Records from a data collection:
+-------+
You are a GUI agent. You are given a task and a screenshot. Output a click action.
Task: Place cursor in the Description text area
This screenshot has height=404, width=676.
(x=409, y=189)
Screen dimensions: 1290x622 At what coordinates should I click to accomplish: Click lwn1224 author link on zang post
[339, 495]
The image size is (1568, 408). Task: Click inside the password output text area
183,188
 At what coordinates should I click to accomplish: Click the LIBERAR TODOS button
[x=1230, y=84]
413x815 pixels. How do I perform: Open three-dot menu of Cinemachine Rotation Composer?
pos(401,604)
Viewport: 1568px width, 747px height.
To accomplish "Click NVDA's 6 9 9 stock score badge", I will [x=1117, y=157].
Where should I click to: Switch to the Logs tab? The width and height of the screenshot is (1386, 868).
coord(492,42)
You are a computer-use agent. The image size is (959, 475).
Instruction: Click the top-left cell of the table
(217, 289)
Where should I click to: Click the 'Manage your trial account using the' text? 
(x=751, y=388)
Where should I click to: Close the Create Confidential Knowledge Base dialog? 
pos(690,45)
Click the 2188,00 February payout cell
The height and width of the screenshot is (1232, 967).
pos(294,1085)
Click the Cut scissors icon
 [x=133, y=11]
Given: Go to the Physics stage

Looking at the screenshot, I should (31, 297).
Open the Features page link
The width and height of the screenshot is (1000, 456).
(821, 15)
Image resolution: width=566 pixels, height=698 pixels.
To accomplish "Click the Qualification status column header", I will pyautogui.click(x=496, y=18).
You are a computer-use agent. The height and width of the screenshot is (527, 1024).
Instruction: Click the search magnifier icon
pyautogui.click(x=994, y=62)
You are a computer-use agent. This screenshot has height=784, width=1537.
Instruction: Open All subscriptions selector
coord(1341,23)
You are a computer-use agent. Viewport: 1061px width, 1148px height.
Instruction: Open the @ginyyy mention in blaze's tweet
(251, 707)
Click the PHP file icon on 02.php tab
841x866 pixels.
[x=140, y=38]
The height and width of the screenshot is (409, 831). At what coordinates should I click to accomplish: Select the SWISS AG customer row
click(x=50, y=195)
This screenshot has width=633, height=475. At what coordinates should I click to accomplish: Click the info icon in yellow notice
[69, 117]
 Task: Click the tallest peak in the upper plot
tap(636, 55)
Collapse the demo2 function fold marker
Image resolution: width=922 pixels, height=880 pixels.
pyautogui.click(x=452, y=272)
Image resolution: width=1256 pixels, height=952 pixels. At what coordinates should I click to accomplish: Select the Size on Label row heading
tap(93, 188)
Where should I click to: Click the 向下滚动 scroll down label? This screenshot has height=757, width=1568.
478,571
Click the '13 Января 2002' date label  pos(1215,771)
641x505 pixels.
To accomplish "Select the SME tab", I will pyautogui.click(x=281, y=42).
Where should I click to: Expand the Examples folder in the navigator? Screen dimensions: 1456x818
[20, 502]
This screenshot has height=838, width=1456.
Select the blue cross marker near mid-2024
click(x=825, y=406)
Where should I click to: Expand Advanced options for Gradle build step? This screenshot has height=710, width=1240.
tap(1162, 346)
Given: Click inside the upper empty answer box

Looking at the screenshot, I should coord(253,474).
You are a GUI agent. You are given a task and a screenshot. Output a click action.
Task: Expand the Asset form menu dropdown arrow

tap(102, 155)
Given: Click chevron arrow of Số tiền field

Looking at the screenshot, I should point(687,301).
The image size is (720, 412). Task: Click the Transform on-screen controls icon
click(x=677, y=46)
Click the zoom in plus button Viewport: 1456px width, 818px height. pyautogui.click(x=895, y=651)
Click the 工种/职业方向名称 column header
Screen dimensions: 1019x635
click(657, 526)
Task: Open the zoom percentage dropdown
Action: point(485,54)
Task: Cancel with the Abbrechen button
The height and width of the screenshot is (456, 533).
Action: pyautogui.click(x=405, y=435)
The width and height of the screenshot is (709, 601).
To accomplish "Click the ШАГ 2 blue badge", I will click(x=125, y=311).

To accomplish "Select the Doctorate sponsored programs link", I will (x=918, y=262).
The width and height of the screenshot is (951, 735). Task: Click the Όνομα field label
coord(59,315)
+-------+
| WHAT NEEDS TO BE DONE |
Only lines with the word "badge" go in the answer. Take them all from the entries above.

| OUTPUT FOR THIS EXERCISE |
To accomplish "Click NVDA's 6 9 9 stock score badge", I will [x=1117, y=157].
To accomplish "Click the ШАГ 2 blue badge", I will click(x=125, y=311).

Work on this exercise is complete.